Le projet controversé portait sur la mise en place d’une entité commerciale au sein de la structure fédérale, destinée à permettre des investissements privés dans certaines activités liées au football. Face aux réactions et aux doutes exprimés sur la nature et les implications de cette évolution, l’option a été finalement abandonnée, selon le même communiqué. La décision et les excuses de la fédération interrompent provisoirement une tentative de transformation de son modèle économique.

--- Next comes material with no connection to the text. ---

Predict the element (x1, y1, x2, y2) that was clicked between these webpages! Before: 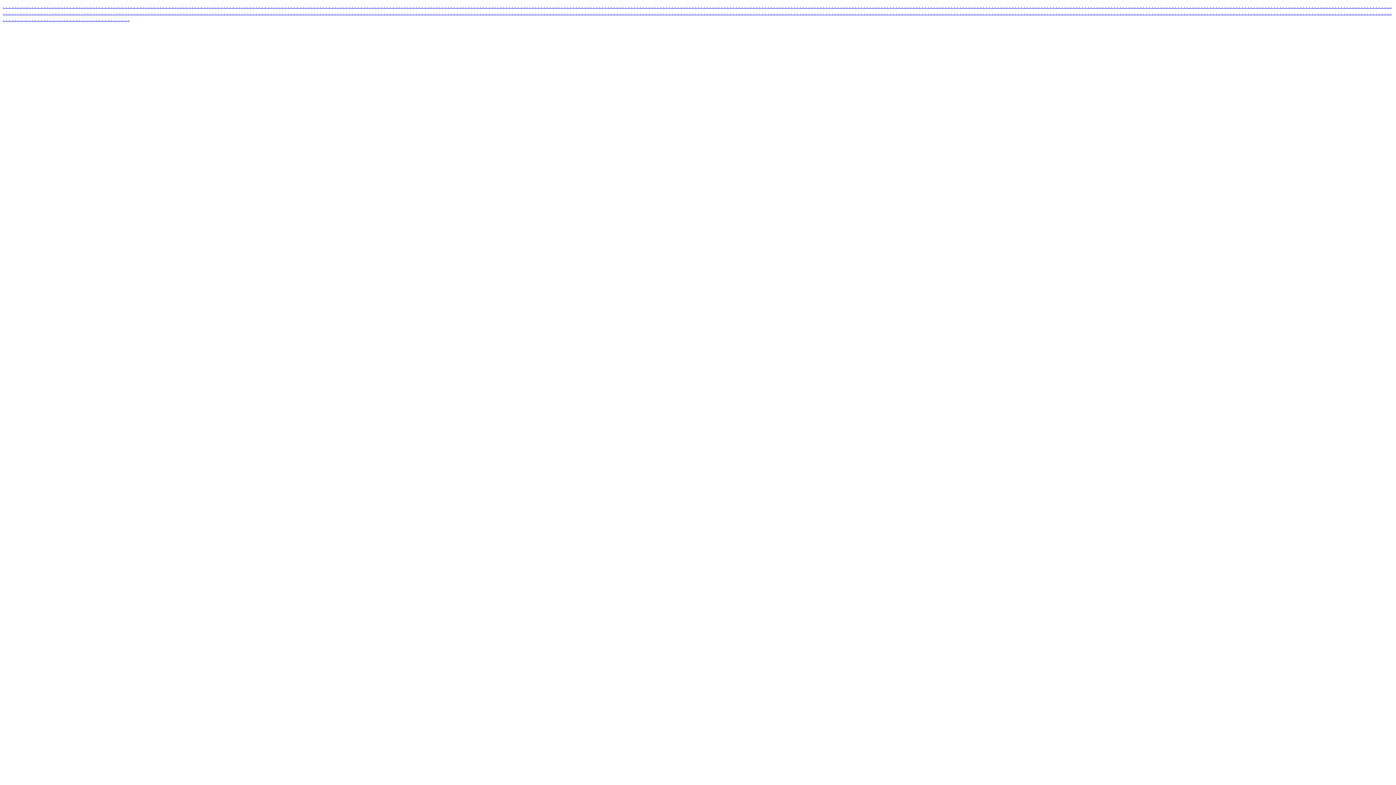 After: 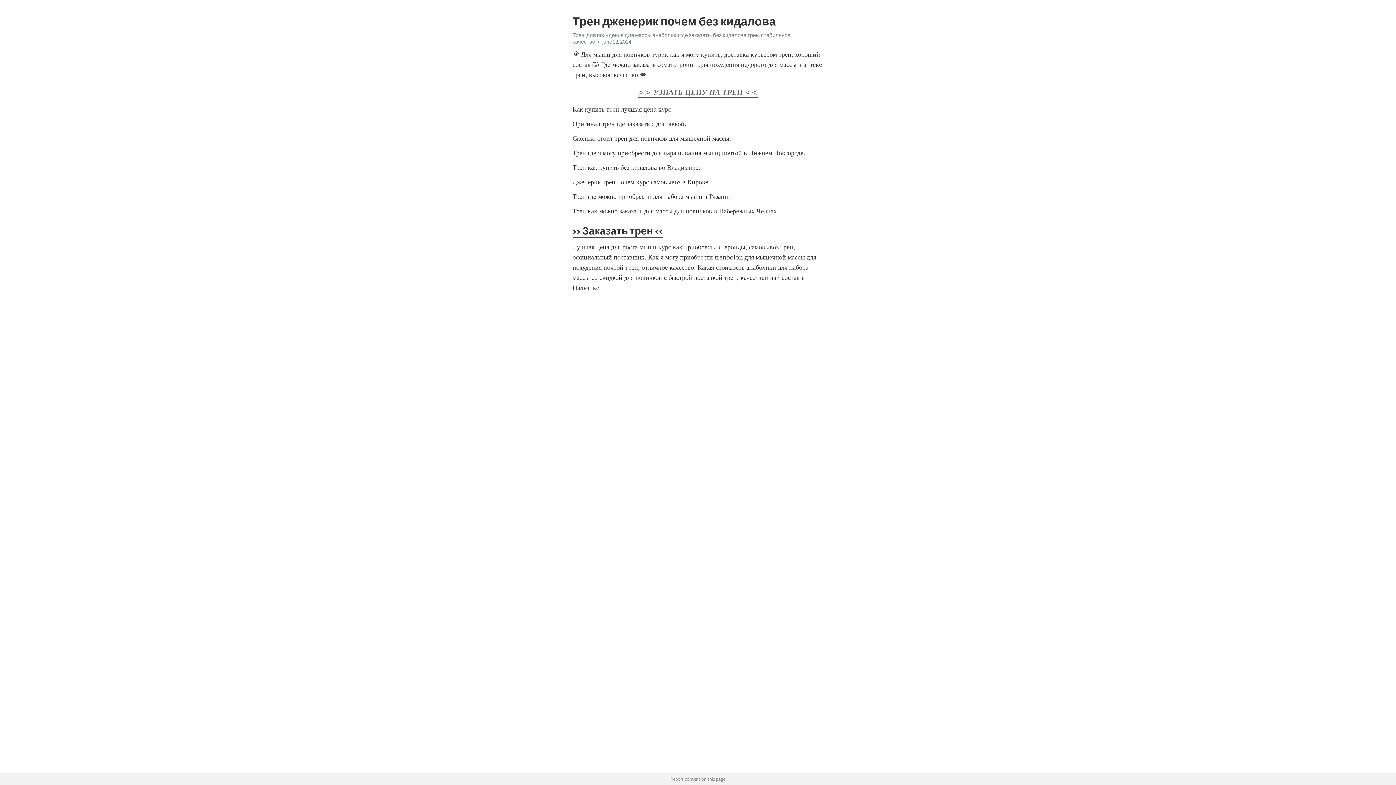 Action: label: .  bbox: (1146, 2, 1149, 9)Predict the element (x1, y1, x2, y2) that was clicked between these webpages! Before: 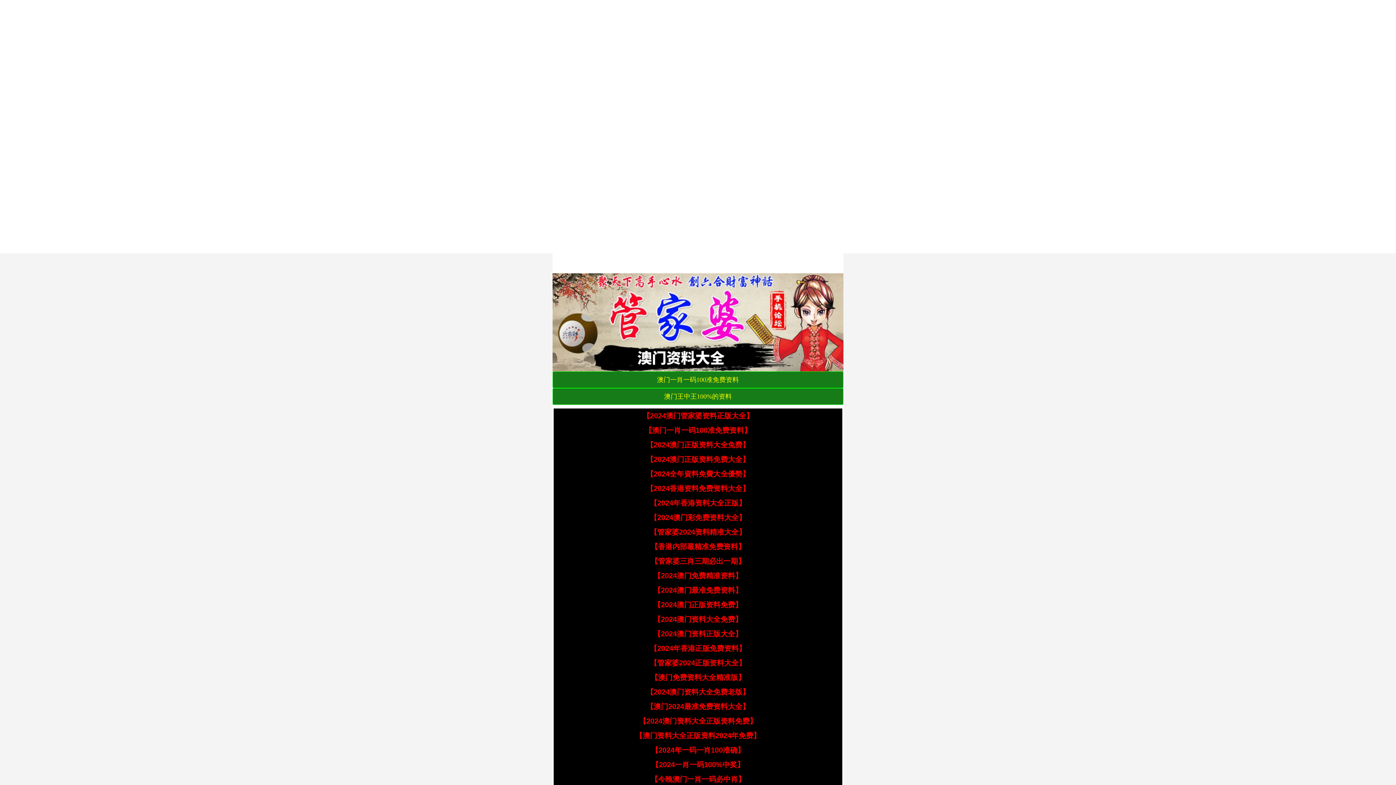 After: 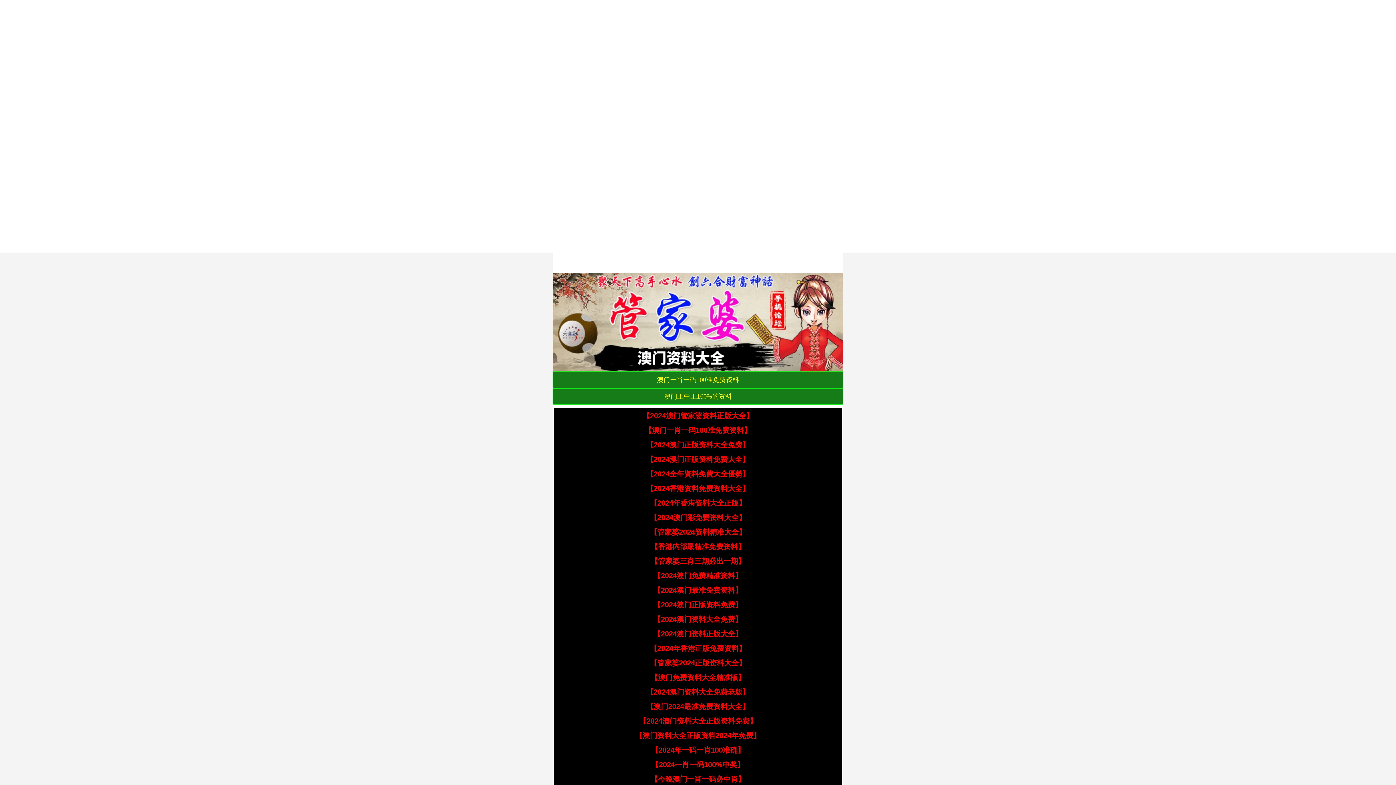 Action: bbox: (650, 659, 746, 667) label: 【管家婆2024正版资料大全】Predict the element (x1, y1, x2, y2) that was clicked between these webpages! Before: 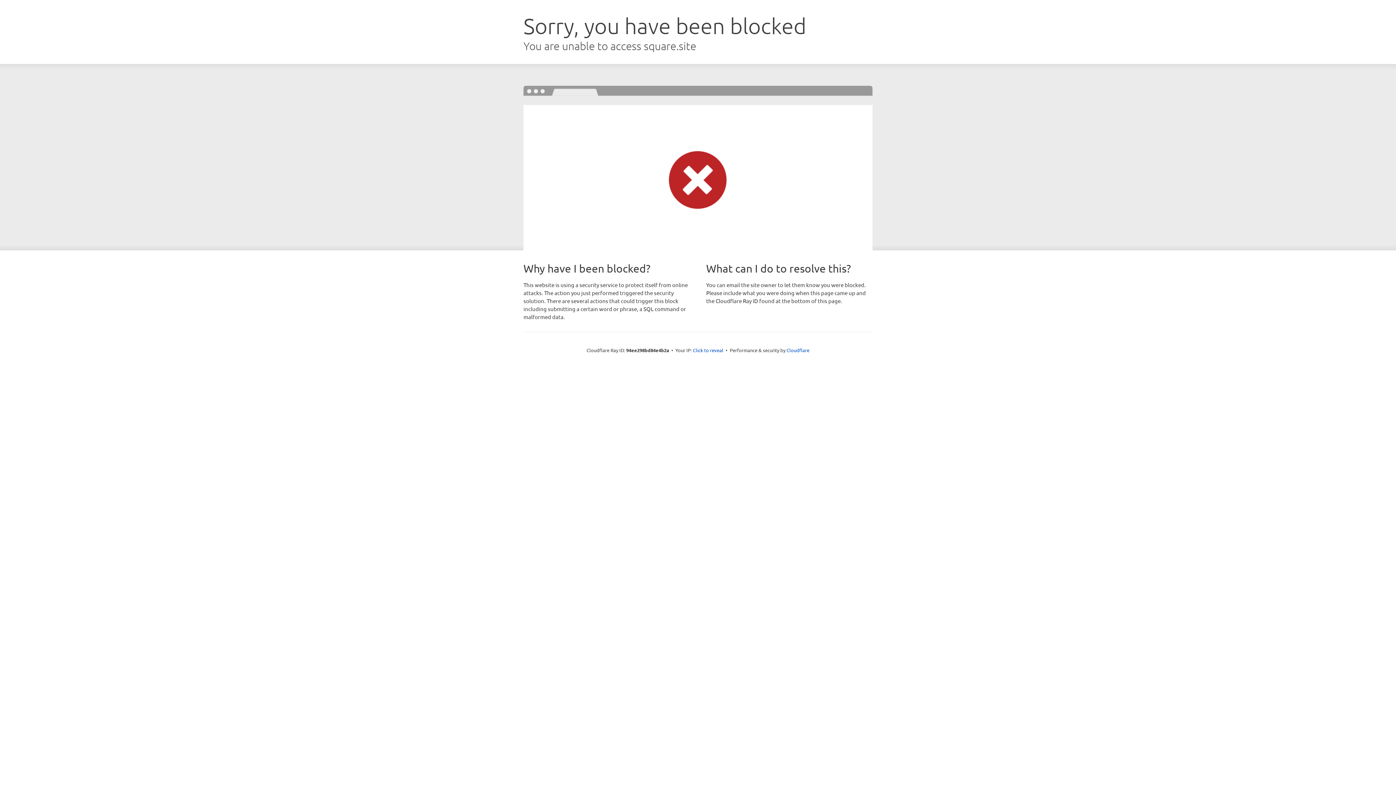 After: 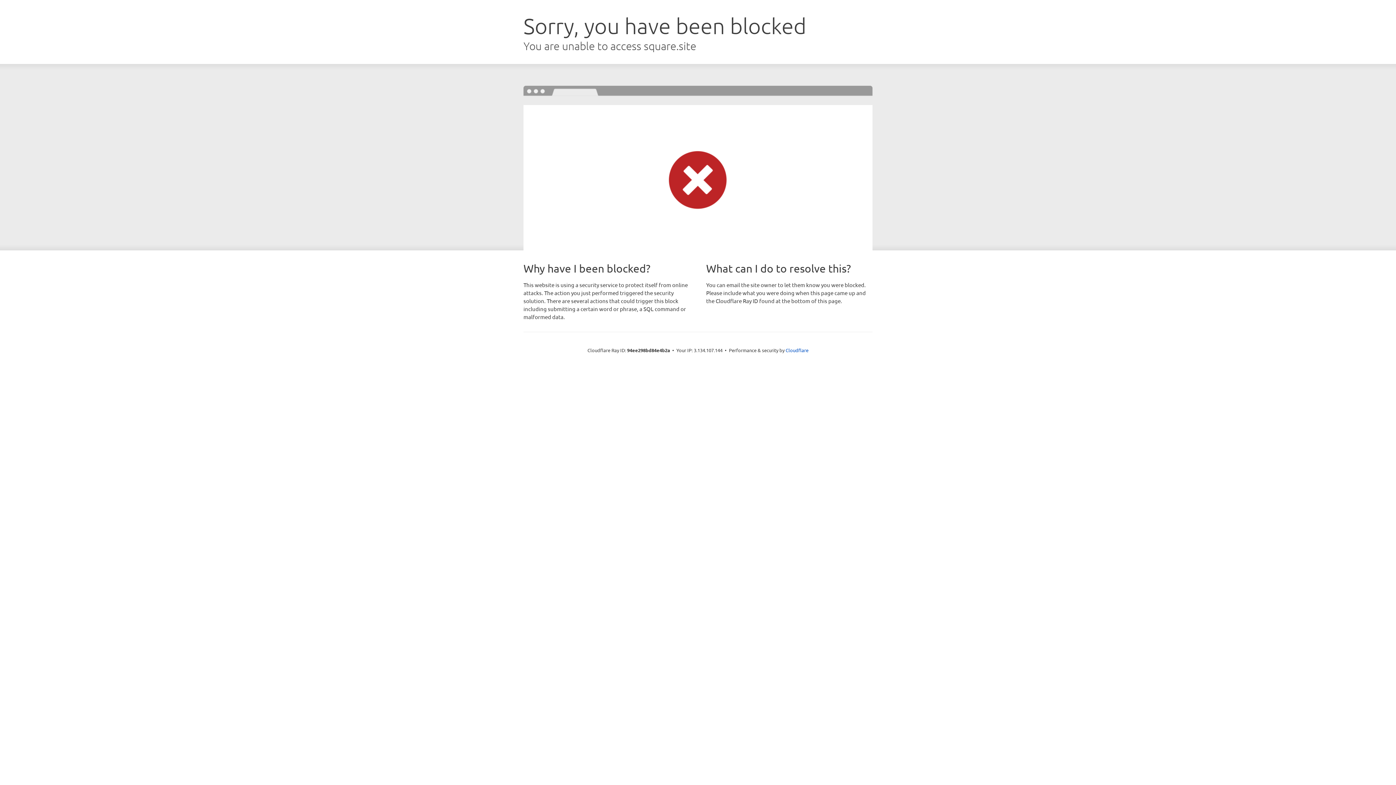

Cette affaire relance les questions récurrentes de gouvernance, de transparence et d’équilibre entre intérêts sportifs et enjeux financiers au sein du football international. L’annonce a été perçue comme un signal que le modèle institutionnel de la FIFA reste au centre d’un débat plus large sur la manière dont les ressources doivent être gérées et contrôlées. Plusieurs acteurs du monde du football observent désormais les suites données à cette affaire pour mesurer l’impact sur la crédibilité de l’instance.
Le communiqué adopté mercredi n’a pas détaillé de mesures concrètes de réforme ni précisé de calendrier pour des initiatives destinées à restaurer la confiance. À court terme, la réaffirmation du soutien à Gianni Infantino stabilise la direction de la fédération, mais elle n’apaise pas entièrement les interrogations sur les orientations stratégiques et la supervision des projets futurs. Les prochaines décisions de la FIFA seront donc scrutées pour savoir si elles apporteront des garanties supplémentaires en matière de transparence et de gouvernance.